Return of the One Room Schoolhouse

            In this time of governor mandated public-school shutdown, many children are experiencing a new way to do school.  All across the country, education pods have begun. An education pod is a large space in a home, church or community center where students from a neighborhood can gather to have school.  Their parents hire a tutor or certified teacher to provide supervision of online learning as well as supplemental instruction and assistance. Eighth graders may be in the same room as first graders! Third graders may be near a ninth grader. Although it’s not what these children expected, or what they’re used to, perhaps they’ll experience the joy of the bygone days of the one room schoolhouse. 

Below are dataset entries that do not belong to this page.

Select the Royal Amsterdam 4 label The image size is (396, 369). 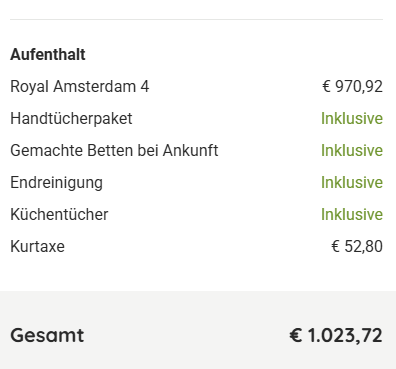click(x=80, y=86)
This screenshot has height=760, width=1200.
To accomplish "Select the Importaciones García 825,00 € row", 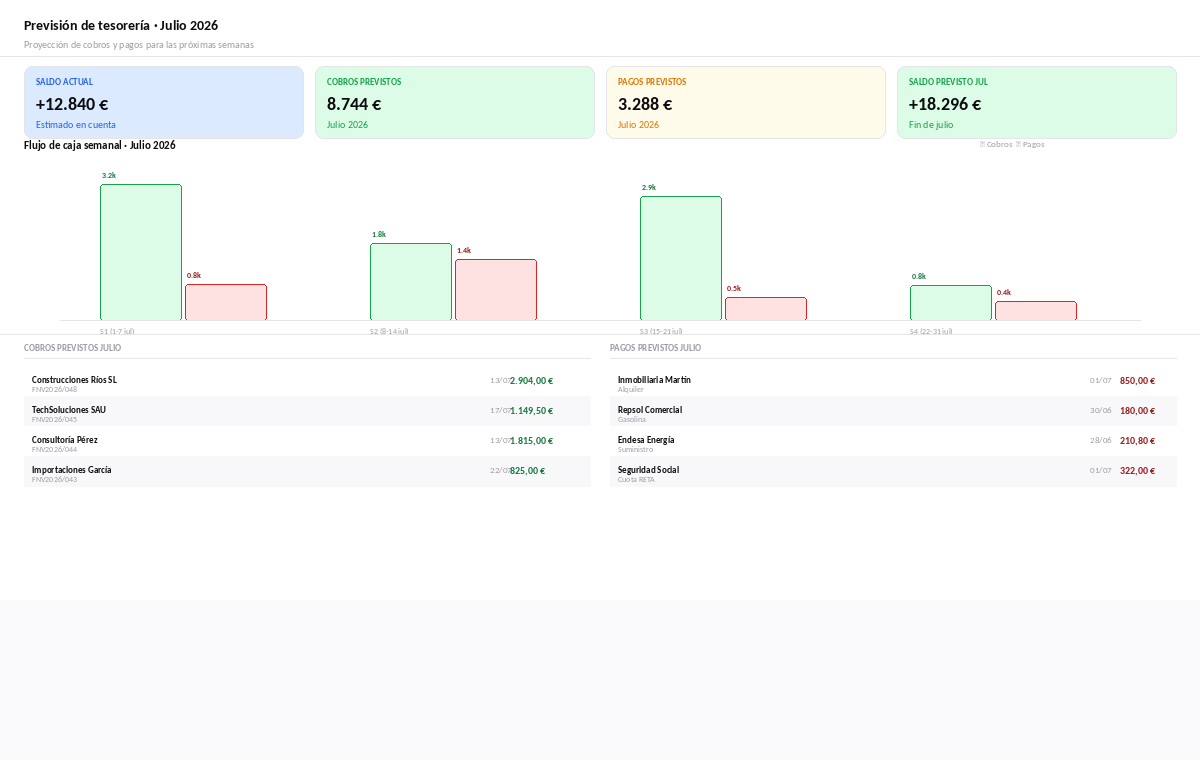I will pyautogui.click(x=307, y=471).
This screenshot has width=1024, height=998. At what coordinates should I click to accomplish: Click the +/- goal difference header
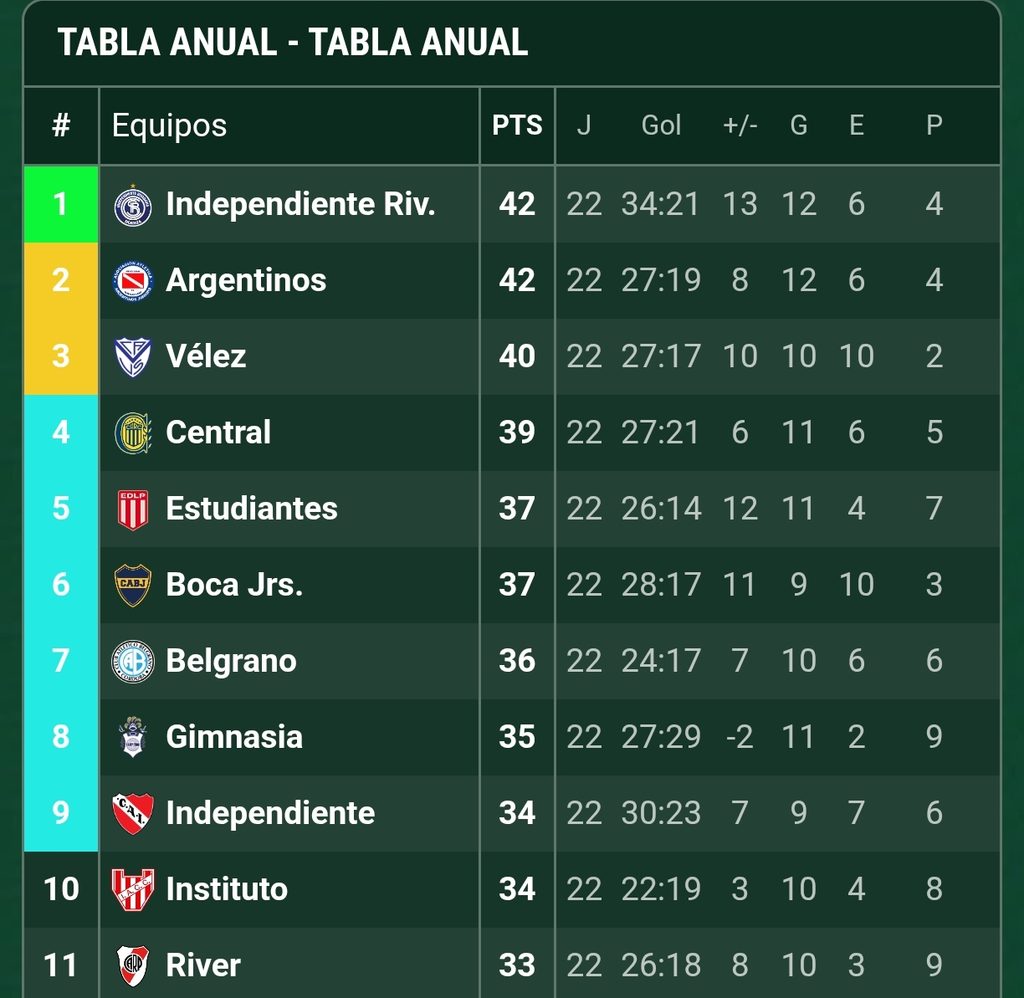[x=740, y=125]
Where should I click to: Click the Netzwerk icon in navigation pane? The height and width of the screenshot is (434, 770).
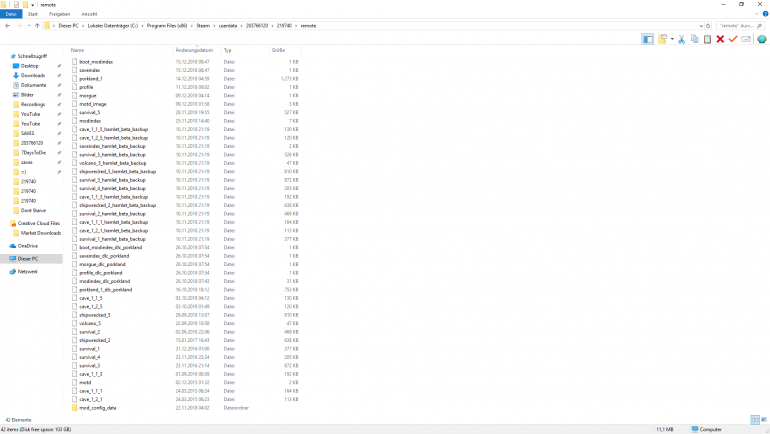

            Consider Laura and her siblings in the Little House on the Prairie television series, or Miss Stacy in the Anne of Green Gables movies. How about painter Winslow Homer’s piece, “Crack the Whip”; which depicts schoolhouse lunch hour games. In one room schoolhouses, students worked independently, yet also assisted one another. Learning was done for life’s sake – so that one was equipped to continue learning and thrive in whatever was pursued.   A freedom to think and explore seemed to exist back then that’s been usurped by uniformity, conformity and top down mandates.

             Parents and the teachers providing education pods are working closely together. They’re partnering in a way unlike they have in the recent past to provide children with a quality educational experience in the absence of government schools. What if parents discover the delight of a smaller school setting for their children and the empowerment of knowing exactly what their children’s curriculum looks like? It’s an inside view they don’t usually get. Children might decide they really enjoy having school this way. 

No matter how we may feel about education pods, a new perspective about traditional public school is definitely formulating.  We may finally acknowledge there’s more than one way for education to happen. Parents, teachers and students could warm to the idea of having the freedom to direct tax dollars toward the schooling style that best fits their child’s needs.  The return of the one room schoolhouse just might be the beginning of educational reform that’s been too long coming.